### Task details
Extract every record, keeping each one exactly as it is.
+===+
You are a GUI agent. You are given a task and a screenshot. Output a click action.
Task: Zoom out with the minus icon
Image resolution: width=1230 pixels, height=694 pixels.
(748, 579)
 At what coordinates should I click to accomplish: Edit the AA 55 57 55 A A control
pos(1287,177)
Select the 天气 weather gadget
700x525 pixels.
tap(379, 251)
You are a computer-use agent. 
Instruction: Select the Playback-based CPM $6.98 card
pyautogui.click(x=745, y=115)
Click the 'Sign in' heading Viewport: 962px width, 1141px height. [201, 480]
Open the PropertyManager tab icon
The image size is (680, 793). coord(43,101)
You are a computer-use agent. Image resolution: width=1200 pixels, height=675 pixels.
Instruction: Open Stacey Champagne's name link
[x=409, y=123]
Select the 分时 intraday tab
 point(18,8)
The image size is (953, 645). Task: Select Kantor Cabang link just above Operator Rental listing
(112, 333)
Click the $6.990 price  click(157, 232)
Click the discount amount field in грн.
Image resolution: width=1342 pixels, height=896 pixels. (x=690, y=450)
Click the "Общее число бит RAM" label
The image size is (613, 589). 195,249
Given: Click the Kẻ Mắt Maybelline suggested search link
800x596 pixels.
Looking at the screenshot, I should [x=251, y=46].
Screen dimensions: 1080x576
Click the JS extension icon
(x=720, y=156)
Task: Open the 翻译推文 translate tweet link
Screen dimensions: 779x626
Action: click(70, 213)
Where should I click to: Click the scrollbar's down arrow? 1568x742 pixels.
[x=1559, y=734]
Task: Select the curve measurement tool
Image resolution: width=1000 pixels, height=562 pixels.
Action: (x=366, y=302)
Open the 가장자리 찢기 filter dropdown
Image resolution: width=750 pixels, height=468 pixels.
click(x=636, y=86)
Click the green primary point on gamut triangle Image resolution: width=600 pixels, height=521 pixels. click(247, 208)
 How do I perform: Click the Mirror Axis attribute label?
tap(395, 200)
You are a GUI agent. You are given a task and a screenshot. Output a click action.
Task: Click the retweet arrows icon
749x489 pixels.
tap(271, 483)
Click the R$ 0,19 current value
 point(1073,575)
+===+
### Reply to the exercise
You are a GUI agent. You are given a task and a screenshot. Output a click action.
Task: Zoom out with the minus icon
Image resolution: width=1230 pixels, height=694 pixels.
(748, 579)
 At what coordinates should I click to accomplish: Edit the AA 55 57 55 A A control
pos(1287,177)
Select the 天气 weather gadget
700x525 pixels.
tap(379, 251)
You are a computer-use agent. 
Instruction: Select the Playback-based CPM $6.98 card
pyautogui.click(x=745, y=115)
Click the 'Sign in' heading Viewport: 962px width, 1141px height. [201, 480]
Open the PropertyManager tab icon
The image size is (680, 793). coord(43,101)
You are a computer-use agent. Image resolution: width=1200 pixels, height=675 pixels.
Instruction: Open Stacey Champagne's name link
[x=409, y=123]
Select the 分时 intraday tab
 point(18,8)
The image size is (953, 645). Task: Select Kantor Cabang link just above Operator Rental listing
(112, 333)
Click the $6.990 price  click(157, 232)
Click the discount amount field in грн.
Image resolution: width=1342 pixels, height=896 pixels. (x=690, y=450)
Click the "Общее число бит RAM" label
The image size is (613, 589). 195,249
Given: Click the Kẻ Mắt Maybelline suggested search link
800x596 pixels.
Looking at the screenshot, I should [x=251, y=46].
Screen dimensions: 1080x576
Click the JS extension icon
(x=720, y=156)
Task: Open the 翻译推文 translate tweet link
Screen dimensions: 779x626
Action: click(70, 213)
Where should I click to: Click the scrollbar's down arrow? 1568x742 pixels.
[x=1559, y=734]
Task: Select the curve measurement tool
Image resolution: width=1000 pixels, height=562 pixels.
Action: (x=366, y=302)
Open the 가장자리 찢기 filter dropdown
Image resolution: width=750 pixels, height=468 pixels.
click(x=636, y=86)
Click the green primary point on gamut triangle Image resolution: width=600 pixels, height=521 pixels. click(247, 208)
 How do I perform: Click the Mirror Axis attribute label?
tap(395, 200)
You are a GUI agent. You are given a task and a screenshot. Output a click action.
Task: Click the retweet arrows icon
749x489 pixels.
tap(271, 483)
Click the R$ 0,19 current value
 point(1073,575)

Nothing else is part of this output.